10

2.2K 228 52
                                    

Make a wish.
(Bir dilek tut.)

~

Donmuş bir şekilde bir babama, bir arkadaşlarıma, bir de Jungkook' a bakıyordum. Nasıl nasıl?

Madem birçok alanda Tanrı' ydım bu alanda da olabilirdim. Gözlerimi kapattım ve onları zihnine girdim. Hepsinin zihnine, aynı anda. Beyinlerinde 'Uyan! Uyan!' diye alarm veriyordum bir nevi.

Bir süre sonra yavaş yavaş uyandıklarında derin bir nefes verdiğimi biliyordum. Ah Tanrım Zeus. Bu işten nasıl kurtulacağım.

●●●

(5 Years Ago)

Gençliğimi dolu dolu yaşıyordum. Ailem zengindi ve istediğin her şeyi bana verdikleri için şımarık büyümüştüm.

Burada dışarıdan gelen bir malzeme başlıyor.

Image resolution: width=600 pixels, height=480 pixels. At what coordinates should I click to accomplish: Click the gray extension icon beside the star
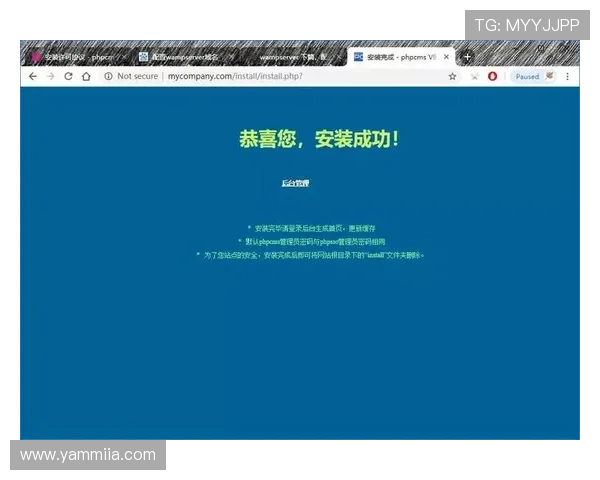click(x=474, y=76)
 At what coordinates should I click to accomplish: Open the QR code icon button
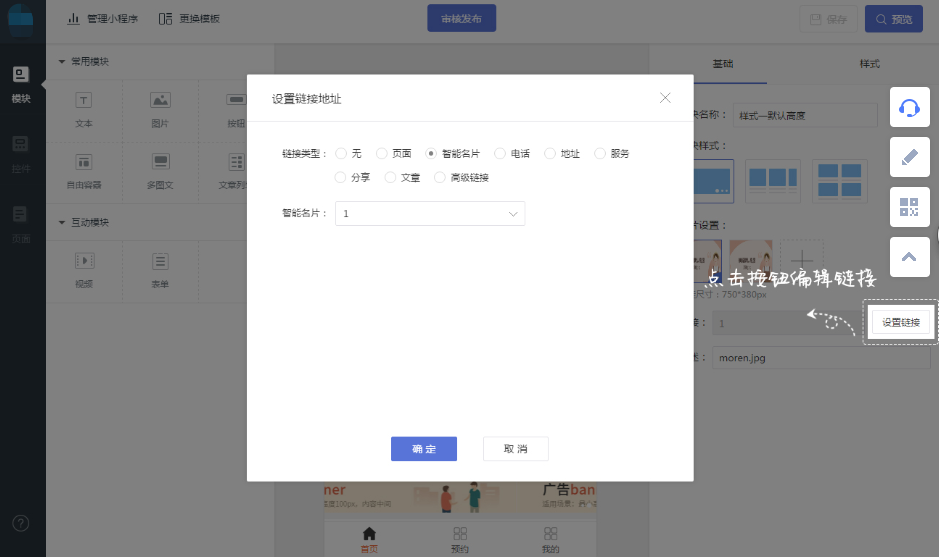(x=909, y=207)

Dünyanın belki de en iyi dövmecisinin kapısındaydım. Tüm arkadaşlarım burada dövme yaptırmıştı. Yaşlı bir adam yapıyormuş ama gençlere taş çıkartıyormuş. Eh hiçbir şeyden geri kalmayan Taehyung Kim bundan da geri kalmamıştı.

Dükkanın kapısından içeri girdiğimde içeride çok hoş bir koku vardı. Mentol kokusu belki de ilk defa bu kadar hoşuma gidiyordu.

Kimse gelmediği için tam gidecektim ki duyduğum ses yerimde donmama sebep oldu. Ses tonu harikaydı. İnceydi ama kötü durmuyor aksine kulakları okşuyordu.

"Hoşgeldin Taehyung Kim. Ne yaptıracaksın?"

"Beni nereden tanıyorsun?"

"Seni tanımayan mı var? Her neyse nasıl bir tür dövme istiyorsun."

"Şah damarımın tam oraya yakın yılan dövmesi."

Yaptıracağım dövmeyi anlattığımda ve telefondan gösterdiğimde başıyla onaylamıştı.

Dövme yapılacak koltuğa oturduğumda elinde hafif cızırdayan bir aletle gelmişti. Tırssamda bu yakışıklının yanında, ölsem de korktuğumu belli edemezdim.

Boynumda hareket eden alet acıtmıyor aksine zevk veriyordu. Bu da neydi? Mazoşist miydim ben?

Dövme yaparken fazla odaklıydı. Çok fazla. Ama yakından dikkat ediyorum da. Kolundaki damarlar, sert çene hattı, açık kahve kehribar rengi gözler, sol gözün hemen altında iki santimlik yara izi ve ses tonu...

Onu öldürmek istiyorum çünkü bu kıyafetle okuldan olduğumu belli ediyordum o ise en az yirmi beş yaşında duruyordu. O çok fazla havalıydı.

Dövme bittiğinde tam yaptığı yeri öpmüştü. Hatta hafifçe ısırarak. Daha biraz önce boynum delindiği için ısırdığından dolayı çok fazla acıyordu ama geçebilirdi değil mi?

Dudaklarını sürükleyerek yanağıma getirmişti. Başımı ona doğru çevirdiğimde dudaklarımız çarpışmıştı. Klişelerden nefret ederdim ve onu yaşıyordum şu an.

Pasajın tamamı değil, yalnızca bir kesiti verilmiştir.